In [1]:
import pandas as pd
import numpy as np
import seaborn as sns
import matplotlib.pyplot as plt
from sklearn.model_selection import train_test_split
from sklearn.metrics import confusion_matrix, accuracy_score, f1_score, precision_score, recall_score
from sklearn.metrics import precision_recall_curve
from sklearn.metrics import roc_curve, auc
from sklearn.metrics import roc_auc_score

## Read the training and test data sets previously split and stored as separage csv files
## The last column labelled '86' is the 0/1 label indicationg benign/malware for each sample row.

df_train = pd.read_csv("data/train_data.csv")
df_test = pd.read_csv("data/test_data.csv")

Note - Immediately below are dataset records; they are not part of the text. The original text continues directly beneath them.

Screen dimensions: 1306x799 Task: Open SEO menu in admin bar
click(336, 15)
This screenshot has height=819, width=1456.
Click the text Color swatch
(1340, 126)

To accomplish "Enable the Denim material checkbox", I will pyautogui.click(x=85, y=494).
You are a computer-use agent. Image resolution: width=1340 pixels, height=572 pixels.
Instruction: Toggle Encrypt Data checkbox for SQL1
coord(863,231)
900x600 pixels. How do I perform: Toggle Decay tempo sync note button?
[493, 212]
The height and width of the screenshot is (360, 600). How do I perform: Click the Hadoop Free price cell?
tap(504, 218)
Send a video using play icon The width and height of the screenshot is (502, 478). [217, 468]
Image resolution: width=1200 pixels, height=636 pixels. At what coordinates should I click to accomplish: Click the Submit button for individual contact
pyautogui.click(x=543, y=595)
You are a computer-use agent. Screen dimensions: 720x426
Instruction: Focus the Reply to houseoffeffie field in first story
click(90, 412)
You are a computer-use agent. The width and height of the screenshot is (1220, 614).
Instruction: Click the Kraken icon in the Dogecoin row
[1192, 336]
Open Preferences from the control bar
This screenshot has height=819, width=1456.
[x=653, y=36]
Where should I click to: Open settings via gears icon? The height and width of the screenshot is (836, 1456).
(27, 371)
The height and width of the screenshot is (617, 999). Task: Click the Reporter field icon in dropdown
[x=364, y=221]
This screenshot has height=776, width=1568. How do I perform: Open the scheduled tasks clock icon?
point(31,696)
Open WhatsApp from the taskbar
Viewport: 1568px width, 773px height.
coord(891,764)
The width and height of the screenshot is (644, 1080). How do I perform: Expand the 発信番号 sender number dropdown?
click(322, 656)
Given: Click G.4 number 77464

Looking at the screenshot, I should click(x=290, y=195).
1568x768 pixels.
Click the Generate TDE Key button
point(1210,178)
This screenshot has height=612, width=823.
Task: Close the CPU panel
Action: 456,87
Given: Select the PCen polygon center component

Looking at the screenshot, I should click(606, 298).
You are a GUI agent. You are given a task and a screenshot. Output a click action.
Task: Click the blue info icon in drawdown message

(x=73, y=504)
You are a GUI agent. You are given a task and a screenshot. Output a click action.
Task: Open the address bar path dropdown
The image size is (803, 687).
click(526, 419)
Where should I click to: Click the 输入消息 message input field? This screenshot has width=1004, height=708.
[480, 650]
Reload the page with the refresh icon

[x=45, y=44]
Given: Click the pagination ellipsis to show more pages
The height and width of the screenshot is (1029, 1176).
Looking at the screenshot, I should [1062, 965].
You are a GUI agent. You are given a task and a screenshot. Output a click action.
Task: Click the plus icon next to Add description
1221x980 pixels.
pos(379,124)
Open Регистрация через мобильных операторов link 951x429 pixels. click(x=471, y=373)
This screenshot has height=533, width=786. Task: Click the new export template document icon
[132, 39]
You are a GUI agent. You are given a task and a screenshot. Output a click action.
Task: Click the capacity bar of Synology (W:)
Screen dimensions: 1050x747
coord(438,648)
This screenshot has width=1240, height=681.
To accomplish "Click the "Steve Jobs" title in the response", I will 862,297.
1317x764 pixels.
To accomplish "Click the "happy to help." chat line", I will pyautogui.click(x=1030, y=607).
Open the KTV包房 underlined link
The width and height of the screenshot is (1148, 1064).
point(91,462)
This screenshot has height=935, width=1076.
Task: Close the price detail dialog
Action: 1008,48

last_column = df_train.shape[1] - 1 ## index of the label column
X_train = df_train.iloc[:,:last_column]
y_train = df_train.iloc[:,last_column]

X_test = df_test.iloc[:,:last_column]
y_test = df_test.iloc[:,last_column]

In [2]:
import tensorflow as tf
from tensorflow import keras



In [3]:
X_train.shape

(20532, 74)

In [4]:
def create_model(learning_rate=0.00010):
    model = keras.models.Sequential()
    model.add(keras.Input(shape=(74,)))
    model.add(keras.layers.Dense(148,activation='relu'))
    model.add(keras.layers.Dense(74,activation='relu'))
    model.add(keras.layers.Dense(37,activation='relu'))
    model.add(keras.layers.Dense(1,activation='sigmoid'))
    model.summary()
    opt = keras.optimizers.Adam(learning_rate=learning_rate)
    loss = keras.losses.BinaryCrossentropy()
    model.compile(optimizer=opt, loss=loss, metrics=['accuracy'])
    return model


In [5]:
model = create_model(learning_rate=0.00010)
callback = keras.callbacks.EarlyStopping(monitor='val_loss', patience=3, restore_best_weights=True, verbose=1)
model.fit(x=X_train, y=y_train, verbose=0, validation_split=0.2, epochs=200, callbacks=[callback])
model.evaluate(x=X_test, y=y_test)

Model: "sequential"
_________________________________________________________________
Layer (type)                 Output Shape              Param #   
dense (Dense)                (None, 148)               11100     
_________________________________________________________________
dense_1 (Dense)              (None, 74)                11026     
_________________________________________________________________
dense_2 (Dense)              (None, 37)                2775      
_________________________________________________________________
dense_3 (Dense)              (None, 1)                 38        
Total params: 24,939
Trainable params: 24,939
Non-trainable params: 0
_________________________________________________________________
Restoring model weights from the end of the best epoch.
Epoch 00020: early stopping


[0.10730338096618652, 0.9649999737739563]

In [6]:
yp = model.predict(X_test)
yp = yp > 0.5
print('acc', accuracy_score(y_test, yp))
print('recall', recall_score(y_test, yp))
print('precision', precision_score(y_test, yp))
print('F1', f1_score(y_test, yp))
pd.DataFrame(confusion_matrix(y_test,yp))

acc 0.965
recall 0.9584456424079065
precision 0.9719817767653759
F1 0.9651662519791903


Unnamed: 0,0,1
0,4225,123
1,185,4267